UV or Ultraviolet light has been utilized in many industries. It is used for sterilizing instruments in the medical field as well as for sterilizing drinking water. It has also been utilized for aquariums and ponds for quite some time with regard to algae control. Basically there are four main components of the ultraviolet sterilizer: a germicidal lamp, a quartz sleeve to protect the lamp from the water, a ballast to supply the correct electrical requirements for the lamp, and the housing which holds the many other parts and the water flows through it.
There are plenty of misconceptions concerning the use of UV in water gardens. One problem is that you will sterilize your pond and kill all of the valuable bacteria. This really is not possible. Not all of the water will go through the UV in one circulation and there is always going to be beneficial bacteria within your biological filter and on everything in the pond, such as the liner. What the UV will do, when effectively sort of for your pond and flow rate, is decrease some bacteria, including harmful bacteria, as well as microscopic organisms that may be harmful to your fish. It will also destroy the DNA in single cell algae cells therefore getting rid of it very effectively. This will supply clear water when the turbidity is due to suspended algae. UV provides 100% success for achieving clear water from single cell algae in a pond.
Whilst Ultra violet will give you crystal clear water it does not filter the pond water. One concern of using UV in a pond is that some people will look at their perfectly clear pond and believe that the water quality has to be good for the fish. You may have clear water and still have water that could be harmful to the fish. Always have excellent biological filtration combined with the UV in your pond. You’ll need the biological filter to break down the ammonia given off by the fish and also to reduce dead organics including the dead algae that is wiped out by the UV. If you don’t have enough biological filtration then you may notice one algae problem cease to exist (green water) and another one (filamentous algae) replace it.
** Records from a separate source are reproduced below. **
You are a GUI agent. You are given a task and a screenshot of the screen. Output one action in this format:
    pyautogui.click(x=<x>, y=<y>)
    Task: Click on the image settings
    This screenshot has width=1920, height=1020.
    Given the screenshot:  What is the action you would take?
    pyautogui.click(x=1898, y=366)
When searching for a UV you may find a number of confusing statements. Some companies don’t even call their UVs sterilizers. They call them clarifiers. Company x claims that their 25 watt UV is for ponds up to 1200 gallons and company y says that their 25 watt UV is for ponds up to 2300 gallons. What’s the deal? There are actually two reasons for the discrepancy. When a UV is sized as a clarifier it may not provide crystal clear water and a large number of plants are required to assist with the clarity. If a UV is sized for sterilization then you can have crystal clear water even without plants in the pond, although the plants will certainly make for a healthier pond. Also, there are differences in the efficiency of the UV light from one brand to the next. 25 Watts from one company may not be as efficient as a 25 watt from another company.
Adding a UV to your pond can provide some real benefits but get the facts before making your purchase and be sure to include adequate biological filtration as well.